自家製実家
読んでいただきありがとうございます
「さすがにちょっと臭うな」
ログハウスを建築するにあたり間取りは決まってないがとりあえず大量の丸太が必要になることは火を見るよりも明らかなので、ばっさばっさと伐採を行っていると、自らの体臭に不快感を覚えた。
こっちに来てからまだ数日しかたってないけど着替えていない。朝になると湖で顔を洗いはするもののシャワーどころか水浴び、洗濯すらしていない。
だって着替えがないもん。
湖のすぐそばを建築予定地として位置付けその周りの木を木材調達と整地を兼ねて切り倒していく。
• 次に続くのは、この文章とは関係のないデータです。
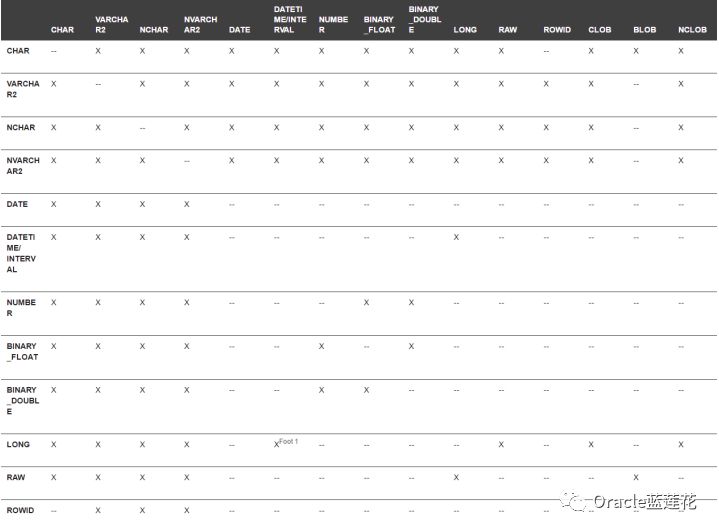
Task: Click the Foot 1 footnote link
Action: tap(288, 441)
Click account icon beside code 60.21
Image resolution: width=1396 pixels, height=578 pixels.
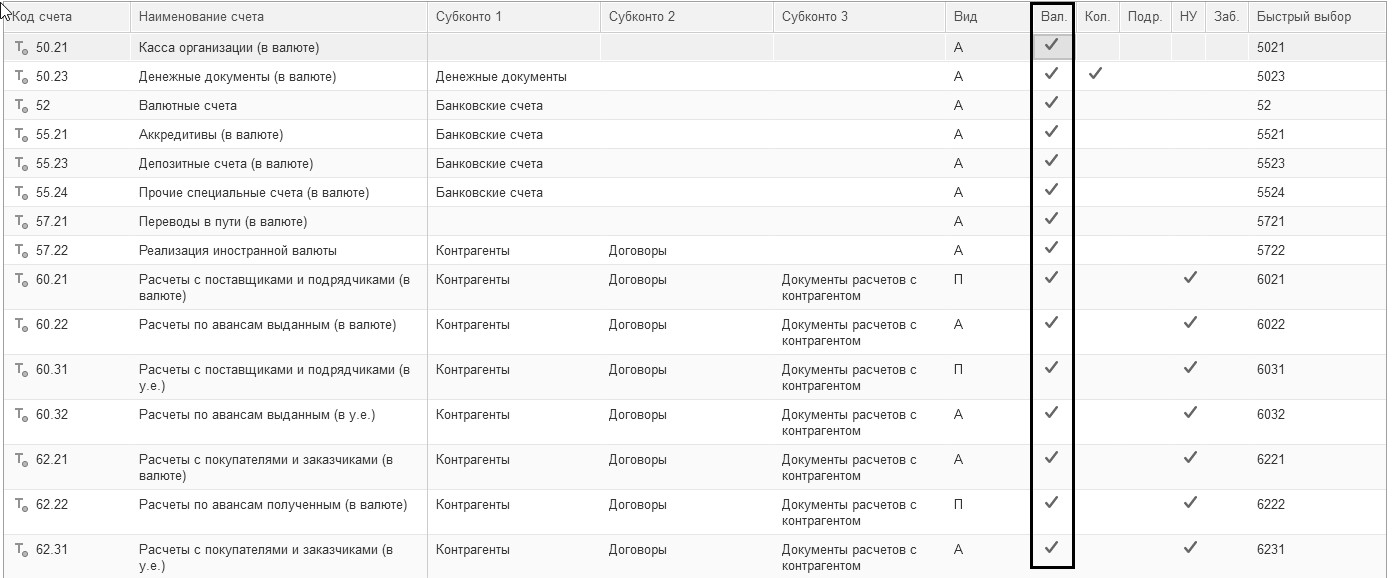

腰には自分でこしらえた小刀を下げている。グレイウルフの皮を刀身に巻いて鞘代わりにしている。
しかし木を切り倒すのには使っておらず手刀や風魔法を駆使して切り倒している。
木の幹を手刀で一太刀、倒れ始めてくる途中に風魔法で細かい枝木を切り落とし、地面につく前に綺麗に丸太の状態になりそのまま空間収納へ入れる。
作業中にたびたびグレイウルフに襲われた。
「今作業中だから邪魔すんなよな」
時を止めて仕留める。
グレイウルフの血抜きの為木に吊るしている途中嫌なことに気づいた。
「さすがにちょっと臭うな」
獣を血抜きしているが明らかにこの匂いは獣からではなく自分から発されている。
「お風呂を作ろう」
アダマンタイトを空間収納から大量に取り出す、そのまま黒い炎へ放り込み一塊にする。
強く輝き始めたところで取り出して5cmほどの厚さになるように金槌でたたいて伸ばし、広げる。
広げ終わったところで熱が取れ硬さを取り戻し始めたので板の上に直接火のついた焚火をのせる。
再び柔らかくなったところで大きなバスタブ状になるように形を整えた。
「完成だ!」
アダマンタイトを適当に取り出した分すべて使ったのでかなり大きなバスタブが出来上がった。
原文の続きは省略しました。